Il Sunnistan come Stato in grado di battere l' ISIS definitivamente ?

Per controbattere chi si definisce " Stato Islamico " arriva una soluzione poco praticabile: quella di proporre uno Stato alternativo all' IS

Sunna in arabo vuol dire tradizione. E' il ramo dell'islamismo questo il più diffuso in Medio Oriente ed in Africa. In contrasto con i cugini sciiti, la divisione è diventata il pretesto per guerre di predominio sui territori martoriati della Siria, in Iraq, Nigeria, Yemen, Libia. Il cosiddetto Stato islamico, l' ISIS, che Stato non è e non è riconosciuto da nessuno, sull' onda della " tradizione " e del Jihad offensivo è quindi diventato il pericolo maggiore per la pace in tali Paesi, ed anche per i Paesi occidentali che intervengono anch' essi a destabilizzare la regione, con pretesti che nulla hanno a che vedere con le legittime aspirazioni dei popoli a vivere senza guerre e senza violenza. La storia anche recente sembra non ci abbia insegnato nulla, e vediamo come vi siano proposte " serie" di cosiddetti esperti per la risoluzione di tali conflitti, attraverso ipotesi al limite del ridicolo. Vediamo quali  e cosa propongono.

__Compito__.
Secondo l'estratto sul Sunnistan, che cosa significa in arabo la parola «Sunna»? L'elenco non è necessario per rispondere.

__Dati forniti__.
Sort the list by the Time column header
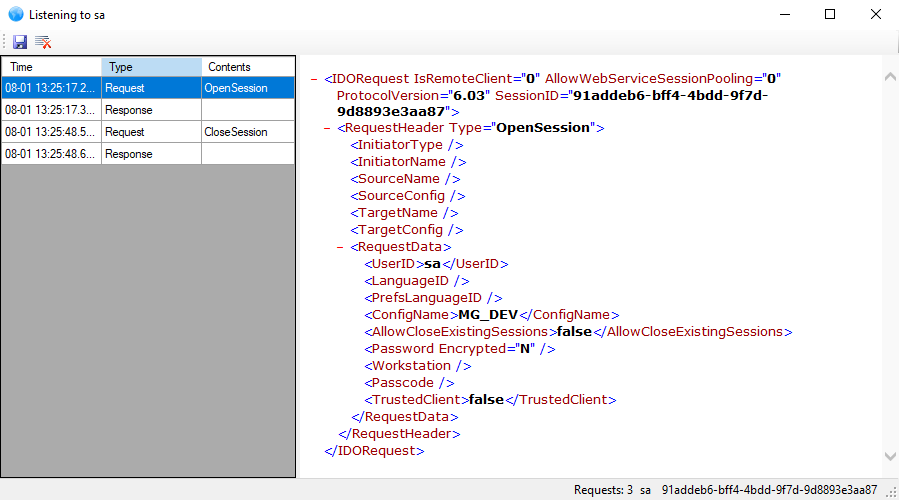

__Risposta corretta__.
In arabo «Sunna» significa tradizione.